If I could do things over again, I would do the IB program. I'm not sure how much better it is, but it can't possibly be more of a joke than the
standard schooling program. At the time, I wasn't smart enough to realize that I could have gotten more learning for free. Fortunately, I'm
smarter these days!
Having studied engineering in university, most of my peers took IB, and they, almost without exception, felt that it helped better prepare them for
the university workload and difficulty, while I spent the better part of my first year struggling to keep up.
I live in Alberta, Canada, and the way we do IB here, the classwork is more advanced, but the final exam is the same, so the IB students usually aced
it, naturally. I'm not really familiar with the concept of 'standardized testing' in the States, but here we just have standard testing in grades
3 and 6, or at least that's how it worked back in the days of the dinosaur when I was that age.

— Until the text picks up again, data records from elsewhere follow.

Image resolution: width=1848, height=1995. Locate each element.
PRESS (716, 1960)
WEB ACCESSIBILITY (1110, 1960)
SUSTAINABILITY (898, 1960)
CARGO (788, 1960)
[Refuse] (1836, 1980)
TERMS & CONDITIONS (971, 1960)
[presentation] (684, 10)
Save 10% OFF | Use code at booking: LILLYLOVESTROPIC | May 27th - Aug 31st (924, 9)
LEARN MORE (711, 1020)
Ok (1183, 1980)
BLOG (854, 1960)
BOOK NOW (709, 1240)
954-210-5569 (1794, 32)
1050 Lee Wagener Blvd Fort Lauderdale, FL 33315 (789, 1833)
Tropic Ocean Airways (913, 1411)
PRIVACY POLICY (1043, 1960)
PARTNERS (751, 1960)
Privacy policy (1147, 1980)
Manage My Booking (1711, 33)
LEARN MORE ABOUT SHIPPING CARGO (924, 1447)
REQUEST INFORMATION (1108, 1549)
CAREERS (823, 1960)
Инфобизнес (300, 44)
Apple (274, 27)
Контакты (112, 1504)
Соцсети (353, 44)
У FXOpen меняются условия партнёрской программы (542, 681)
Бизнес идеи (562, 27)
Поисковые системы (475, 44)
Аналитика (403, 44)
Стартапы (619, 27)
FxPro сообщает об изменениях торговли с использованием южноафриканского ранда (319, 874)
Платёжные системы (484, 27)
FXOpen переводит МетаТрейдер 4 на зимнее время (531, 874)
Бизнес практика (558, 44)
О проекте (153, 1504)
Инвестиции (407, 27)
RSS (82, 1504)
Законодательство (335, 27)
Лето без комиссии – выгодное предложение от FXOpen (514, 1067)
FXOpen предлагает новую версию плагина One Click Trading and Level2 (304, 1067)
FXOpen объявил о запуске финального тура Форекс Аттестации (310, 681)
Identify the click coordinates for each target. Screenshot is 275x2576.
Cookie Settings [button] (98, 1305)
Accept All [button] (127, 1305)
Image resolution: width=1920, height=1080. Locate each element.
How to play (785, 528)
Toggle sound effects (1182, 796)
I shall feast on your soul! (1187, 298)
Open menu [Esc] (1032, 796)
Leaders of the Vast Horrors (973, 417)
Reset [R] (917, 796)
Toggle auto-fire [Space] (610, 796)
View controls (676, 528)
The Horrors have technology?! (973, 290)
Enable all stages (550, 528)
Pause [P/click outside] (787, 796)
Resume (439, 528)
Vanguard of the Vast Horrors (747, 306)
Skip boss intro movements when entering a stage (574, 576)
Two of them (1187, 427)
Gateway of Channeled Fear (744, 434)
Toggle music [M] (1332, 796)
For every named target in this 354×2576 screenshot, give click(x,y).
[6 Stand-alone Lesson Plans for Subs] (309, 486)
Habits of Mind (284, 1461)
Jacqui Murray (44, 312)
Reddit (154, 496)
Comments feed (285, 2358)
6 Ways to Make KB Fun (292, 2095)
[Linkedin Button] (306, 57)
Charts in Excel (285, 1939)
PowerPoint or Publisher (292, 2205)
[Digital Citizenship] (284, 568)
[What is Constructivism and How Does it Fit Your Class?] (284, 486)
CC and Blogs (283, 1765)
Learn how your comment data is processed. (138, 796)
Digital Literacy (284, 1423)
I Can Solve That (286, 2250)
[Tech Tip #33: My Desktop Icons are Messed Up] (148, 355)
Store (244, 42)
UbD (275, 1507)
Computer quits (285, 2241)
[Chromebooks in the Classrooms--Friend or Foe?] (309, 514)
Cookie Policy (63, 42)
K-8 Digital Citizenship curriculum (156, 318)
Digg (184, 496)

Personally, I believe we should reach to teach every student calculus and physics because that is what the top students are capable of rather
than have them learning basic geometry and earth/space science(or insert whatever joke science class your district offers) because every student
I agree with this. I think that the school system should have two main goals, one being to raise the below-average student to a more acceptable
level, and the second, to provide whatever the most advanced students need in order to become even smarter. My reasoning is that the brightest of the
bright are the ones who will change the world, and should be prepared to do so, and the dumbest of the dumb are the ones who will hold us back, so if
we can improve those two groups, society as a whole will benefit. We shouldn't neglect those in the middle, either, but I think that the two
extremes are the key areas to focus on.